Los videojuegos se han convertido en la opción de ocio preferida para millones de personas a nivel mundial. A lo largo del año se crea gran expectación en torno al lanzamiento de determinados títulos que paralizan al planeta. Estas creaciones muestran una enorme calidad en sus contenidos, poniéndose a la altura de producciones cinematográficas, además de tener una jugabilidad que enganchen al usuario en cuestión.

Grandes corporaciones desean llevar la voz cantante a la hora de lanzar al mercado obras de culto que sean referencia con el paso de los años. Pese a que es previsible que estas compañías sigan marcando la pauta, se ha empezado a utilizar un nuevo sistema de creación de videojuegos basado en la inteligencia artificial que permite utilizar muchos menos recursos para conseguir unos productos de enorme calidad.

Conocido como machine learning, esta nueva técnica da la oportunidad a pequeños creadores de hacer historia en un mercado tan competitivo. El pilar fundamental será crear sistemas basados en la inteligencia artificial que se retroalimenten a través de algoritmos y sean autodidactas, tecnología en que se basan las nuevas tragaperras online.

Google no ha querido dejar pasar la oportunidad que brinda esta nueva herramienta. Por ello, está desarrollando el Proyecto Quimera, cuyo fin último será encontrar aplicaciones basadas en esta nueva forma de creación tecnológica. En este sentido, Erin Hoffman-John, director creativo de Google Stadia cuestiona: "¿Qué pasaría si un equipo de 14 personas pudiera hacer un juego a la escala de World of Warcraft? Parece un objetivo absurdo, ¿verdad? Lo que pasa con los juegos como WoW es que dependen de una gran cantidad de creación de contenido repetitivo y pesado. Los artistas y los guionistas están haciendo una gran cantidad de trabajo esencialmente duplicado, ahí es donde va gran parte de la inversión. Si nos fijamos en la cantidad de dinero que se gasta en hacer un juego como World of Warcraft, es como 70% de contenido y 30% o menos de código", añade.
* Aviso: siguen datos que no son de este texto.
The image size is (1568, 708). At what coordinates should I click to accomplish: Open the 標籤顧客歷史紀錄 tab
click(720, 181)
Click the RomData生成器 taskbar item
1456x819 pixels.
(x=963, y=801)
Google marcará el camino de muchos creadores que ven en esta nueva forma de producir videojuegos una oportunidad de mercado. El tiempo dirá si es el futuro y todo se basa en él, o simplemente será una opción más.

El machine learning será extrapolable a muchos más ámbitos que el de los videojuegos. Esta técnica da muy buenos resultados en cualquier empresa de compra y venta a la hora de analizar a un cliente futuro. A la hora de dar de alta a este usuario en el sistema de la compañía, la inteligencia artificial podrá ofrecer una información muy valiosa sobre este nuevo usuario basado en experiencias pasadas, y evitando así posibles problemas futuros en los que pueda incurrir.

Sin duda, y a tenor de todo lo mencionado, el machine learning será el futuro de la tecnología, en la que la inteligencia artificial será el centro de operaciones futuras de cualquier sistema.